* **Problem to solve**
Print the line containing "The height and" and all lines after it to the end of the records below, exactly as written. No pictures.

--- Raw data ---

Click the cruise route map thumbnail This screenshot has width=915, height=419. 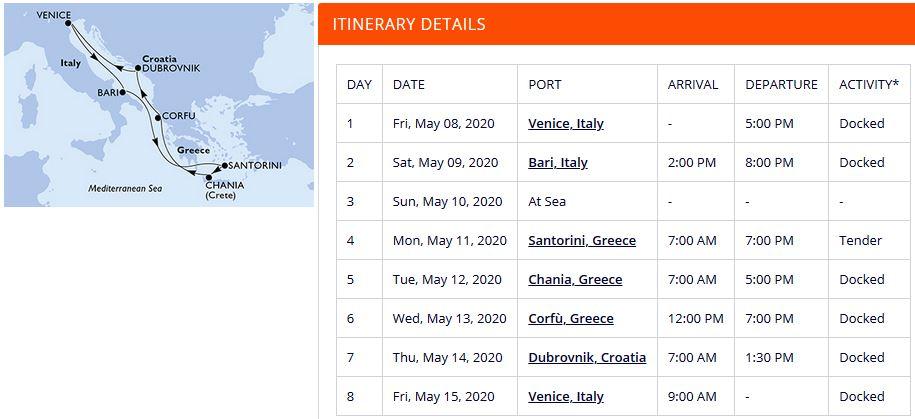[x=158, y=105]
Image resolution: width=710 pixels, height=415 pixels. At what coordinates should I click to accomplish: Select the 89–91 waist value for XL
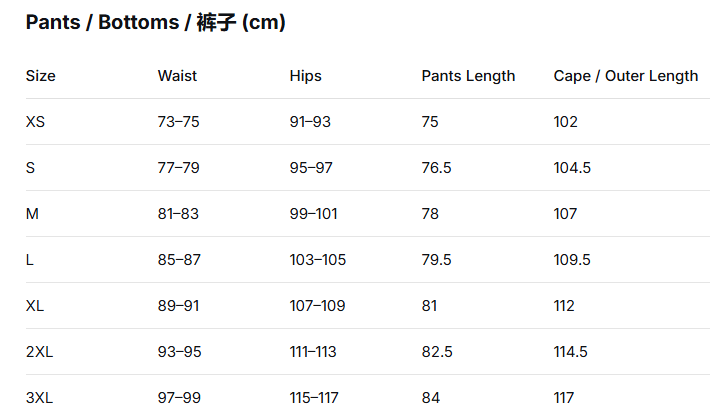(x=178, y=306)
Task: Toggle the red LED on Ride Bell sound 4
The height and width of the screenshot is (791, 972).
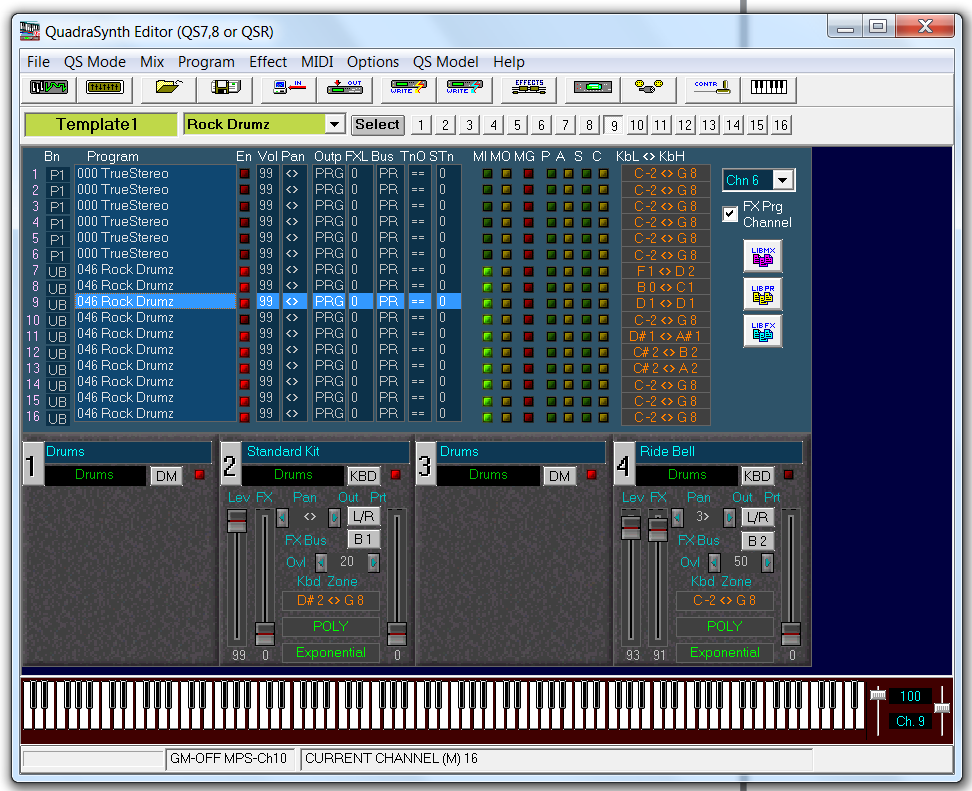Action: point(789,475)
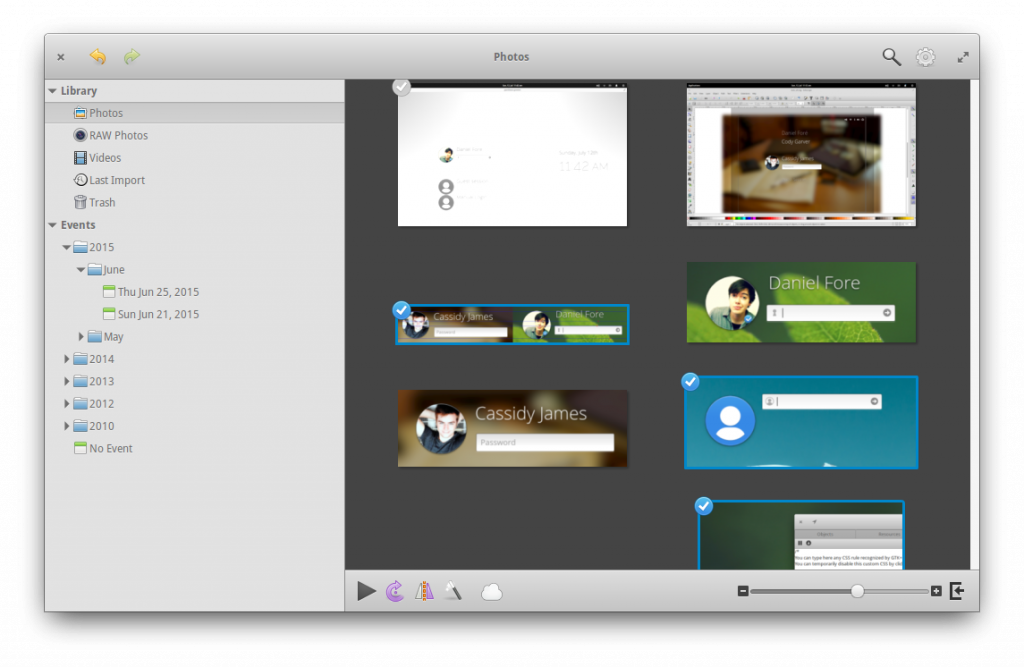Start the slideshow with the play button

pos(366,591)
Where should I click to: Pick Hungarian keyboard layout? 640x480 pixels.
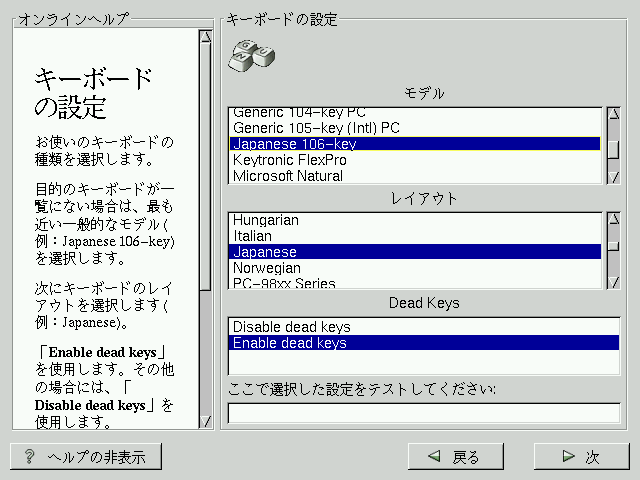(x=265, y=220)
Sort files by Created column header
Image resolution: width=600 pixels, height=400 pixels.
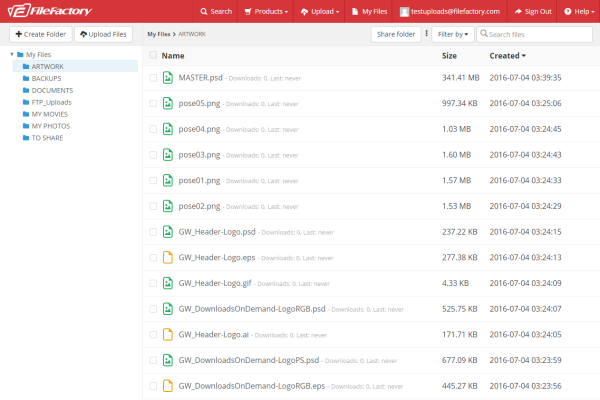tap(507, 56)
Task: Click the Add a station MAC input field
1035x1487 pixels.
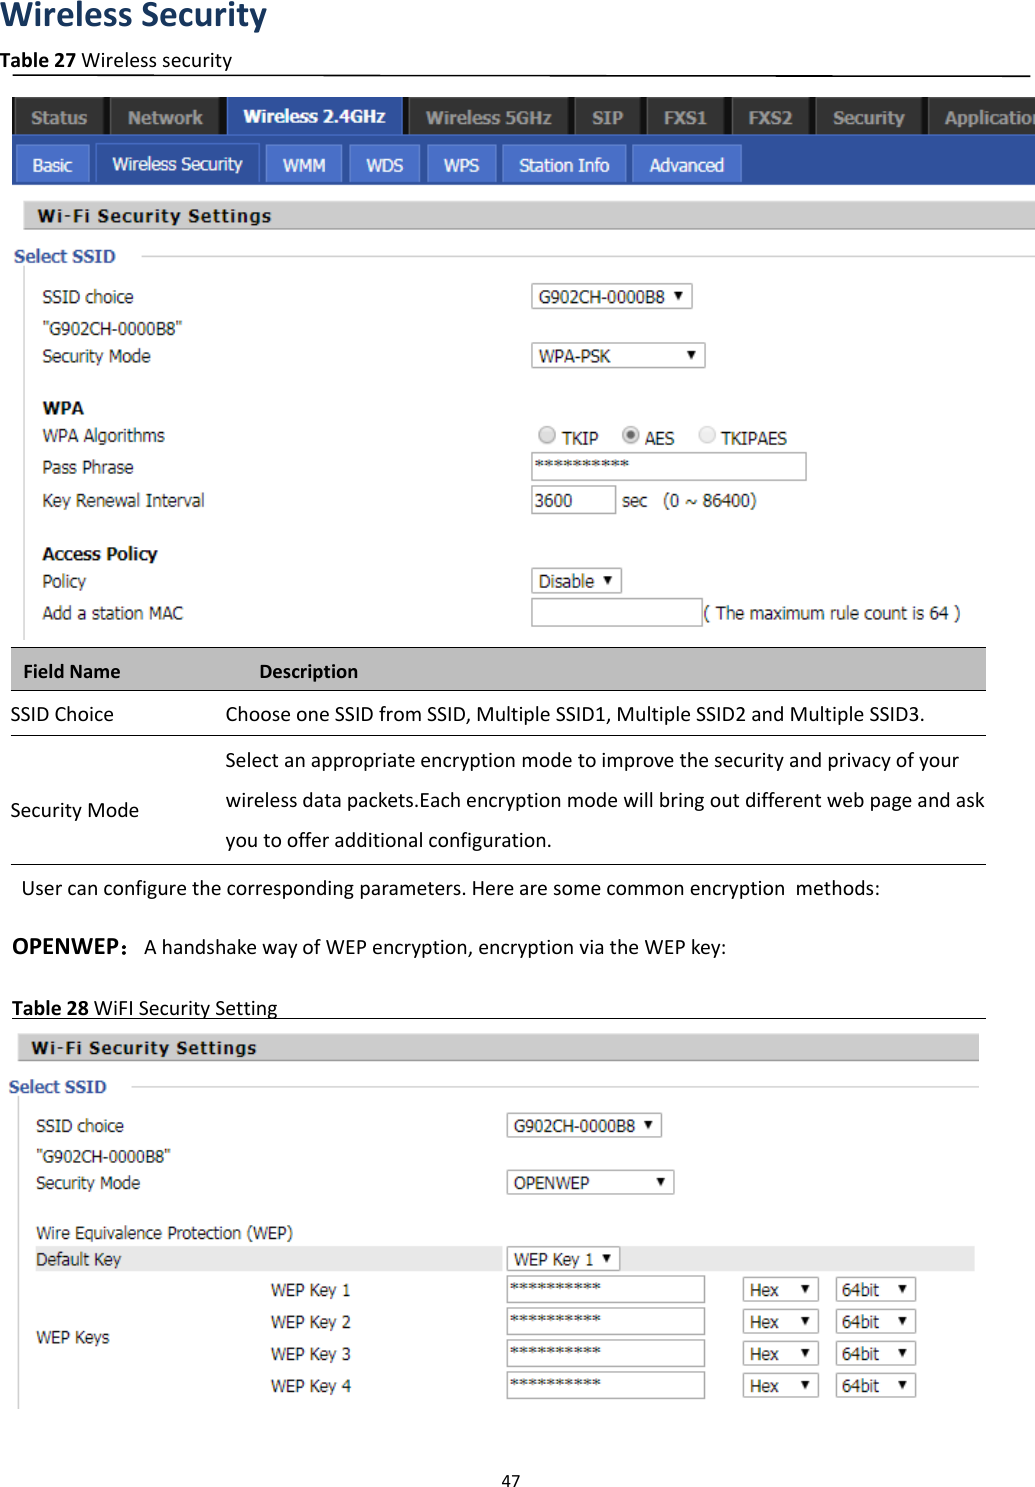Action: click(x=615, y=612)
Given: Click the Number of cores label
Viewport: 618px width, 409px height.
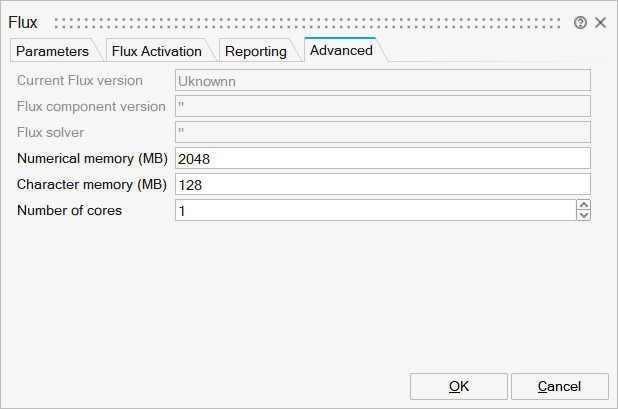Looking at the screenshot, I should click(70, 210).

---

* **Output of the task**
The height and width of the screenshot is (791, 972).
Action: point(789,475)
Start the slideshow with the play button

pos(366,591)
Where should I click to: Pick Hungarian keyboard layout? 640x480 pixels.
(x=265, y=220)
Sort files by Created column header
Image resolution: width=600 pixels, height=400 pixels.
tap(507, 56)
Task: Click the Add a station MAC input field
1035x1487 pixels.
Action: click(x=615, y=612)
Given: Click the Number of cores label
Viewport: 618px width, 409px height.
Looking at the screenshot, I should click(70, 210).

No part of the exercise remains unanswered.